We still need a new car and, except for the broken Apple CarPlay, are happy with our Honda Odyssey. So I went down to the local dealer and drove a base Clarity plug-in hybrid and an Accord EX.
(Why not keep having the old car fixed when it fails? Americans are no longer willing or able to work as automobile mechanics (see nytimes). Actually I wonder if there could be a good business exporting seriously broken cars to Eastern Europe or some other part of the world where there are a lot of skilled craftspeople. If a car needs more than 15 hours of labor to repair, ship it out!)
A lease on the stripped Clarity has come down in price a bit, but stripped is pretty stripped, e.g., there are no power seats. The worst part of the Clarity is a bizarre touch-screen slider volume control. Considering that the touch screen on our Odyssey freezes up every three or four drives, having it be the primary means of controlling audio volume wouldn’t be my first design choice. Given that a car is often in motion (well, maybe not in a U.S. populated by 327 million people using a road network designed for 150 million), how could it ever be the case, for a frequently-used control, that a touch screen is better than a knob that can be adjusted by feel?
If Honda’s brilliant engineering minds had in fact settled on this interface for all of their cars I would be prepared to consider the possibility that they were right and I am wrong. But the Accord EX has the same touch screen…. surrounded by physical buttons and two knobs (one for volume, one for tuning). Does Honda expect a different species of animal to be behind the wheels of these two cars? If not, why wouldn’t one design choice be considered optimum by the engineers at the same car company?

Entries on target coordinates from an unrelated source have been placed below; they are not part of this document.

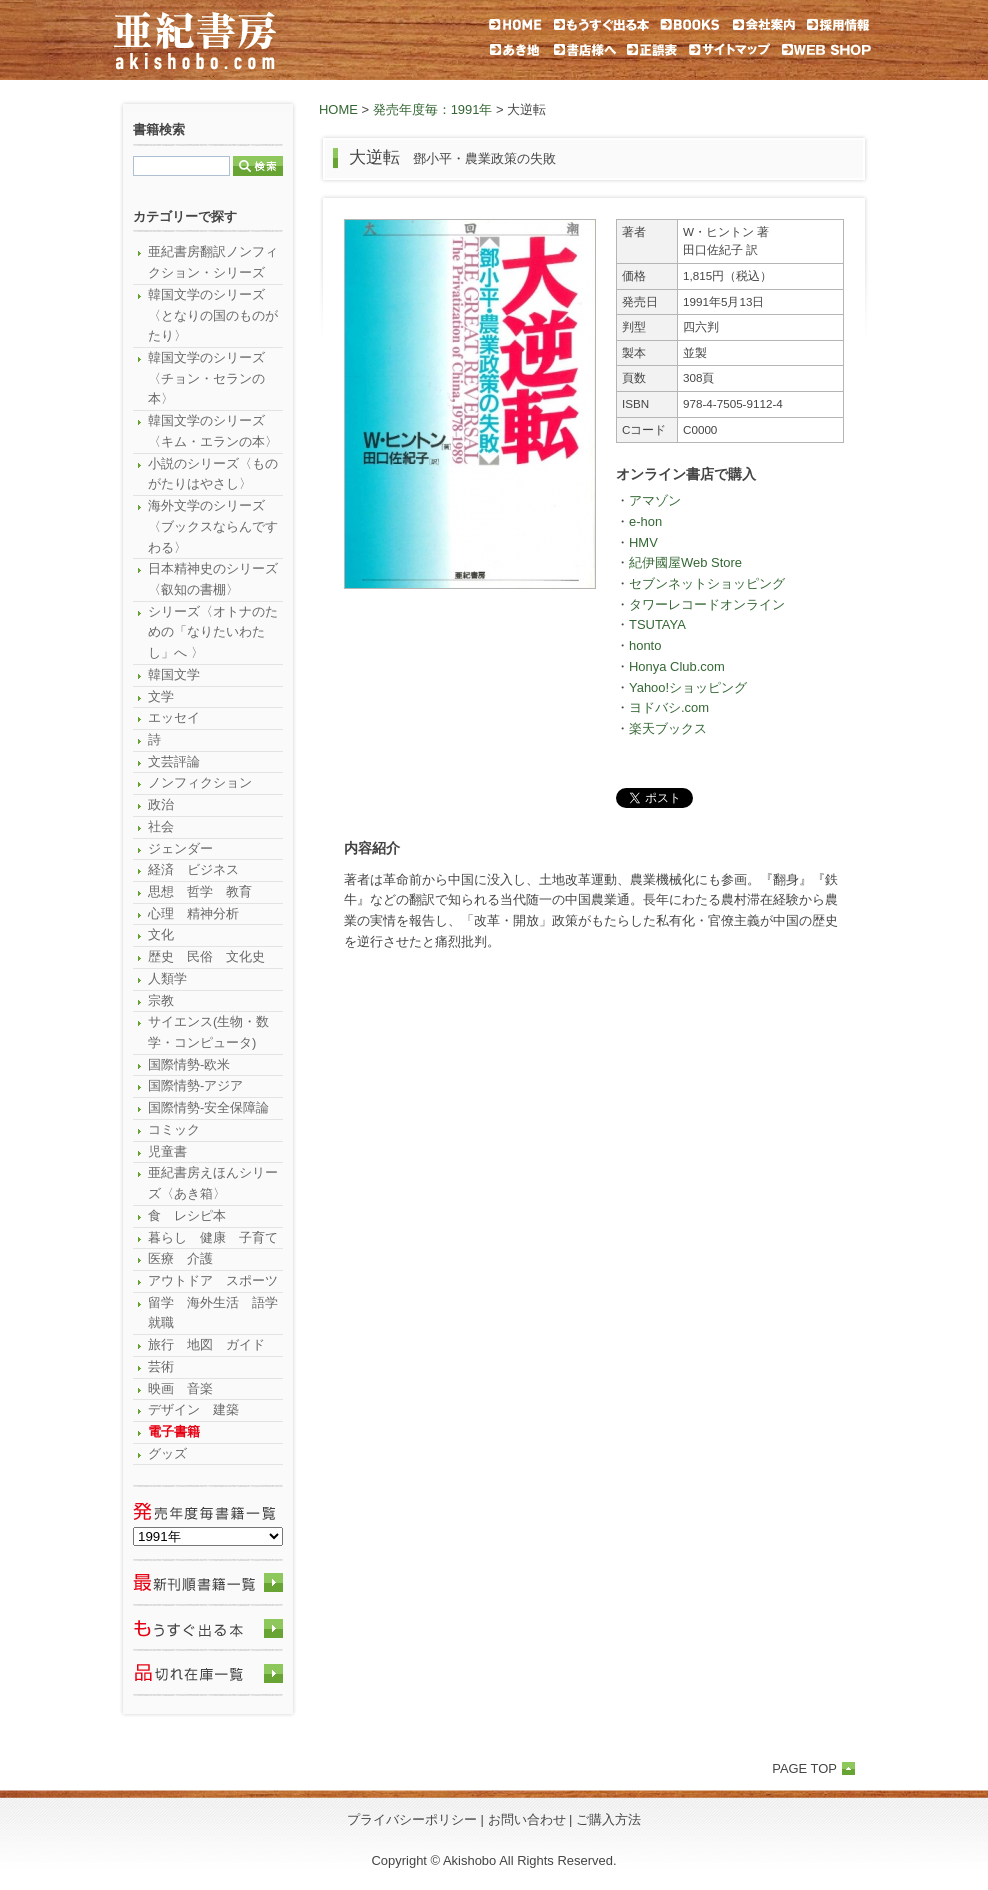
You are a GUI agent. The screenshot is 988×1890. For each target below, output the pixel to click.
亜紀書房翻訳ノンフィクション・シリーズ (213, 262)
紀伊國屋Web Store (685, 562)
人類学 (167, 978)
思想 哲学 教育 (200, 891)
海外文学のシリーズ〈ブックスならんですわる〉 (213, 526)
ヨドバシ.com (669, 707)
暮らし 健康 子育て (213, 1237)
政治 (161, 804)
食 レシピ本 (187, 1215)
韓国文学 (174, 674)
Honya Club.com (677, 666)
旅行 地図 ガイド (206, 1344)
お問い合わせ (527, 1819)
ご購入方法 (608, 1819)
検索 (258, 166)
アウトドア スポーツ (213, 1280)
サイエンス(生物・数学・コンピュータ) (208, 1032)
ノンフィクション (200, 782)
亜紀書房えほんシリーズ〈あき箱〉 (213, 1183)
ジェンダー (180, 848)
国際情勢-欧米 (189, 1064)
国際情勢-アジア (195, 1085)
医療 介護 (180, 1258)
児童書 (167, 1151)
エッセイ (174, 717)
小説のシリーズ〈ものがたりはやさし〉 (213, 474)
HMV (643, 542)
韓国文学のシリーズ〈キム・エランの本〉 (213, 431)
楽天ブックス (668, 728)
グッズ (167, 1453)
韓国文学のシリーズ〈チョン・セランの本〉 (206, 378)
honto (645, 645)
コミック (174, 1129)
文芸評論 (174, 761)
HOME (338, 109)
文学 (161, 696)
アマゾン (655, 500)
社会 (161, 826)
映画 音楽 (180, 1388)
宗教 (161, 1000)
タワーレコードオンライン (707, 604)
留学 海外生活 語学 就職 (215, 1313)
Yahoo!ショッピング (688, 687)
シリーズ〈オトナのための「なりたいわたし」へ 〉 (213, 632)
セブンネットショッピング (707, 583)
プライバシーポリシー (412, 1819)
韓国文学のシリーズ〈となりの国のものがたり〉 (213, 315)
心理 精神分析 (193, 913)
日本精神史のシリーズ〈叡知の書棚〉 (213, 579)
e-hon (645, 521)
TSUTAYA (657, 624)
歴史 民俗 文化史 (206, 956)
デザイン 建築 (193, 1409)
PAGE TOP (804, 1768)
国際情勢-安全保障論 (208, 1107)
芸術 (161, 1366)
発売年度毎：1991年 (433, 109)
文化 (161, 934)
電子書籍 (174, 1431)
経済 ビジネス (193, 869)
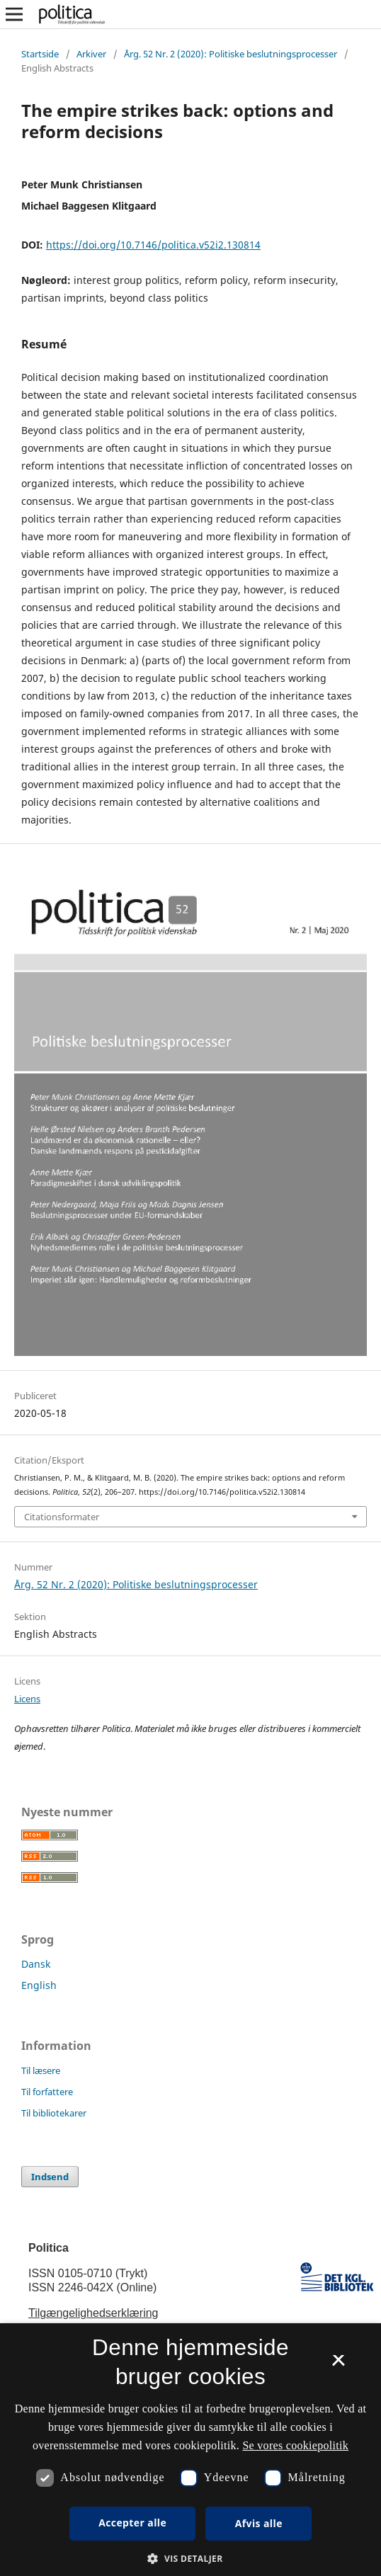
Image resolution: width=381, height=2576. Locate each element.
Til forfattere (47, 2091)
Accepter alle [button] (132, 2522)
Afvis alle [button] (259, 2523)
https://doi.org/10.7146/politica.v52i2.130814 (153, 244)
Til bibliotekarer (53, 2113)
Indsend (50, 2176)
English (39, 1985)
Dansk (35, 1964)
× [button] (338, 2365)
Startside (40, 53)
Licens (27, 1698)
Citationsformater (61, 1516)
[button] (190, 2558)
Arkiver (91, 53)
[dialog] (190, 2449)
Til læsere (40, 2070)
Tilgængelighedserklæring (93, 2313)
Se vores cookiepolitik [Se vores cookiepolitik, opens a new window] (295, 2445)
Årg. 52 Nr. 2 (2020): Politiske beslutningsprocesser (230, 53)
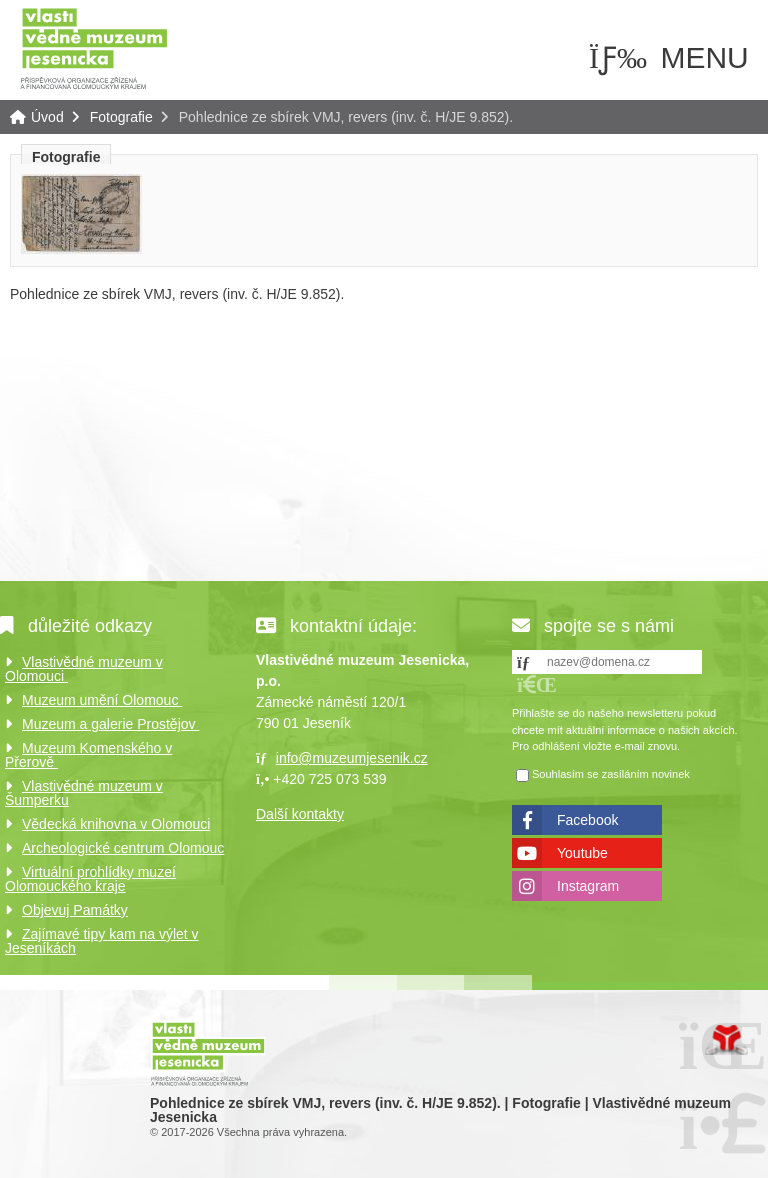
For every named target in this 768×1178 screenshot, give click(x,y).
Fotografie (121, 117)
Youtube (582, 853)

[Honda’s 2018 line-up seems to embrace the idea of at least three different types of human brains, actually. The Odyssey EX-L has the touch screen and, unlike either the Clarity or the Accord, a single physical knob (power/volume). It lacks the physical button surround of the Accord. Maybe this design harlequinade will stop aviation nerds from complaining about the deep menu structure of the Garmin G1000?]
Similarly, Honda can’t seem to make up its collective mind regarding what safety systems should be included in a car. The Clarity lacks the blind spot monitoring system that is on the Odyssey and the Accord. The Accord lacks the “beep if you’re about to back into something” feature of the Odyssey. It seems like a bad idea for a multi-car family to have one car with features A, B, C, and D while the other car has only A and C. The driver will get complacent in the car with more safety systems and then be rudely surprised in the less intelligent car.

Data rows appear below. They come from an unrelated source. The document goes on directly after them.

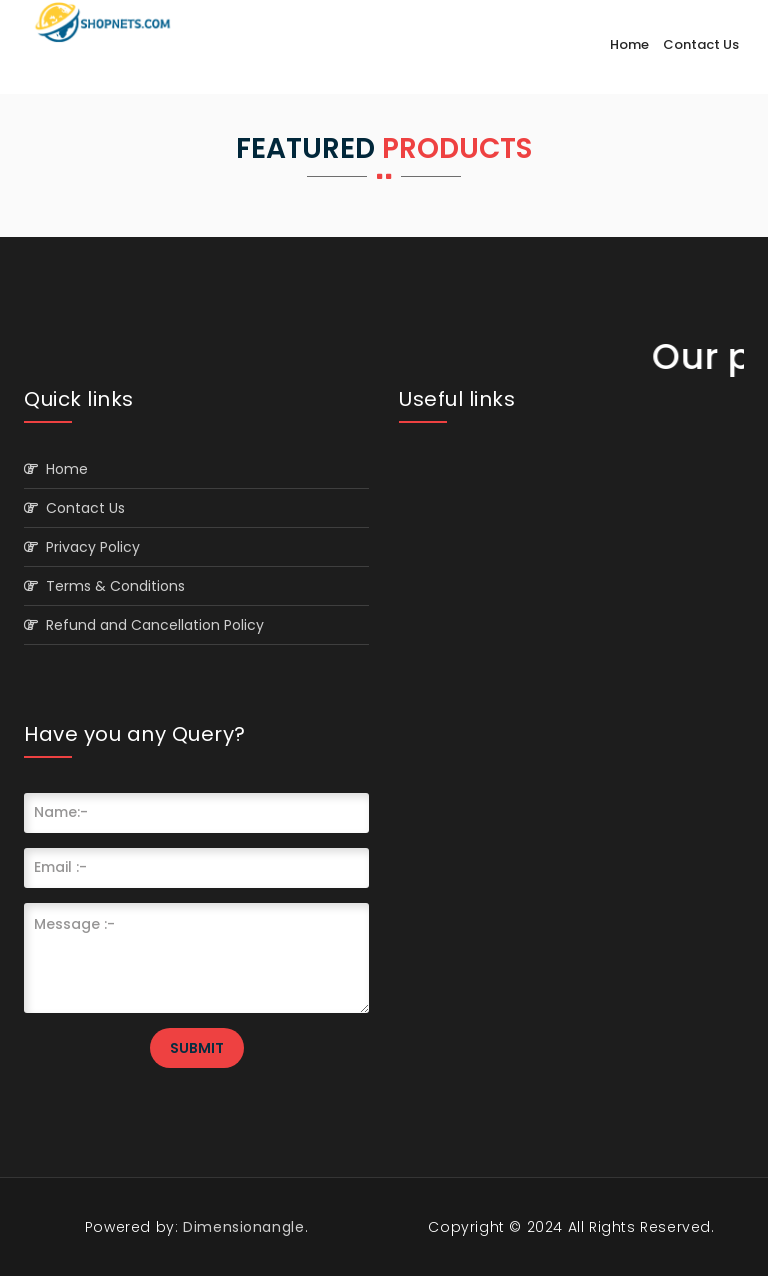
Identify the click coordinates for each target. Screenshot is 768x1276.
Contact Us (701, 44)
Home (629, 44)
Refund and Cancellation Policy (144, 625)
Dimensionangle (242, 1227)
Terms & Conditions (104, 586)
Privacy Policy (82, 547)
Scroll (733, 1228)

The Clarity has current capacity stamped right next to its USB outlets. The Accord does not. Interestingly, Honda has chosen capacities of 1.5A and 1A for the front USB outlets of the Clarity. The machine has a powerful enough electrical system to push a car 50 miles down the highway, but it can’t charge an iPad with 2.1 amps? Maybe it would be too much to ask for USB-C quick charging in a 2018 car, but why not a full power USB outlet if they are going to bother with one at all?
The Accord EX is not as nice a highway cruiser as the vault-like Odyssey EX-L. There is no acoustic glass and consequently there is plainly a lot more road noise. The Accord has power seats, like in the Odyssey, but no memories!
Readers: What’s a good sedan that can be leased for $300-400/month and has at least comparable driver idiot-proofing to the latest Honda Odyssey? Also, one member of our household is an animal-lover and would prefer not to sit on the dead skin of an unfortunate cow (i.e., she prefers cloth upholstery, as featured in luxury Robinson R44 helicopters).